Skeið, 15. April 2012
liebe tina,
ich fang beim ende an: meine kleinschreibung. das ist ein ueberbleibsel meiner akademischen laufbahn, die nach dem grundstudium auch schon ihr ende fand. ich studierte linguistik an der freien universitaet berlin, in der sogenannten rostlaube. in einer der vielen vorlesungen, kurse* lernte ich diesen „tick“ kennen, der als rebellisches element in der schriftsprache galt….

…nach dem motto: gleiches recht fuer alle, daher alles klein. ich behalte es bei, weil ich das motto mag, und weil es das tippen zudem erleichtert ;-)
…*fuer mich ein voelliges ueberangebot = ich sah den wald vor lauter baeumen nicht mehr, haette mir besser eine kleine uni aussuchen sollen, um dabei zu bleiben.

ich drueckte meinen gruenen daumen! hat´s geholfen? sind die samen auf deinem balkon angegangen? bei mir sind fast alle angegangen, aber noch fand ich keine zeit, im gewaechshaus aufzuraeumen = trockenes gestruepp raus, neue erde und duenger (da helfen meine pferde;) hinein, dann die kleinen pflaenzchen pikieren und hoffen, dass sie die umpflanzung gut ueberstehen. und natuerlich die naechste ladung samen aussaeen, denn nun kommen die bluemchen bald dran.

ostern liegt schon wieder hinter uns. wir hatten unverhofft nur selbstversorgergaeste bis samstag. eine skigruppe sagte ab, so waren wir allein, aber doch zu neunt, denn die familie, inklusive logi und inga líf, (m)amma und zwei freunde waren am ostersonntag alle hier versammelt. hast du eigentlich ingimars aelteste kinder, logi und inga líf, kennengelernt?
wir mischten islaendische und deutsche osterbraeuche = es gab osterbrunch, wie meine ma es immer hielt. natuerlich mit eiersuchen und selbstgefaerbten, hartgekochten eiern. ueber der leckeren ostertafel hing ein zweig mit bunten eiern. allerdings nicht zum essen – die filzten máni und ich vor zwei jahren zusammen mit (m)amma; nun unser jaehrlicher osterschmuck mit zuwachs, denn die kinder basteln sehr kreativ im kindergarten. mir scheint, der eher auslaendische brauch, an ostern zweige zu behaengen und bunte eier, hasen etc. aufzuhaengen, ist zwar noch nicht wirklich usus, wird aber populaerer. hier ist es brauch, den kindern ein grosses, mit suessigkeiten gefuelltes schokoladenei zu schenken, in dem ueblicherweise noch auf einem beigefuegten zettelchen eine weisheit enthalten ist (aehnlich den glueckskeksen in chinesischen restaurants). erwachsene werden da auch gerne wieder zu kindern;) ach, das weisst du eh schon. ich erinnere mich wieder an einen beitrag von dir im blog – oder war das in deinem buch?

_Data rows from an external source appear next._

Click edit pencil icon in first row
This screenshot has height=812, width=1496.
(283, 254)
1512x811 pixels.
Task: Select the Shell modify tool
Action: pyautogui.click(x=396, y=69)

ueber mein politikinteresse in der alten heimat will ich dir nix vor-gauck-eln;) ich verfolge zwar das ein oder andere groessere ereignis – und dazu gehoerte auch die wahl des neuen bundespraesidenten – ansonsten bleibt es mehr beim schlagzeilen ueberfliegen. bin dir dankbar, wenn du mich auf dem laufenden haelst, denn eigentlich ist es mehr aus zeitmangel und dem „ausdenaugen-ausdemsinn“-syndrom, als aus desinteresse.
fuer heute verabschiede ich mich und sende halb winterliche, halb fruehlingshafte gruesse aus dem tal. die naechsten tage bis anfang mai tauche ich gaenzlich hier am ende des tals unter, denn 3 skigruppen wollen vollversorgt werden. da bin ich fleissig am backen & kochen. hoffentlich gibst keinen hals- oder beinbruch!

freu mich auf deine zeilen,
bis wieder, myriam.

ps: meine tastatur ist auf islaendische schreibweise eingestellt, daher keine umlaute, sondern ae, oe und ue. eigentlich sollte die umstellung auf deutsche tastatur nur ein mausklick sein – doch diese funktion ist bei meinem arg ueberholungsbeduerftigem laptop futsch. steckt also keine besondere philosophie dahinter.
pps: auf meine erste uebersetzung und die esja-frauen, sowie heimweh komme ich ein andermal zurueck. das fuellt einen ganzen brief.

ENGLISH VERSION

Penfriends from Berlin and Northern Iceland

Skeið, 15th April 2012

dear tina,
i shall start with the end: my case insensitivity – a leftover of my academic career. i studied linguistics at „freie universitaet berlin“. i addicted this kind of spleen in some of those manies lectures, classes*. it has been used as an insurgent element at least in the german literary language, themed „one law for all“ – no capital letters.
i am keeping it on, as i like the slogan and besides it does ease the typewriting for me.
…*for me it seemed to be such an oversupply, as we say in german: i did not see the forest for the trees. it would have better worked out for me at a less busy, more familial university.

so how are your sowing doing? i kept my green fingers crossed for you! i had luck, almost all sowing here was sucessful, but i could not find the time yet to prepare and clean up the greenhouse for the little plants and hope they stay alive aftur replanting them. before i can do that, i need to put some new soil and fertilizer in it. my horses do help here. well, i meant the fertilizer;)
and then it is time for the next sowing: flowers and maybe pebbers. i am still learning, too.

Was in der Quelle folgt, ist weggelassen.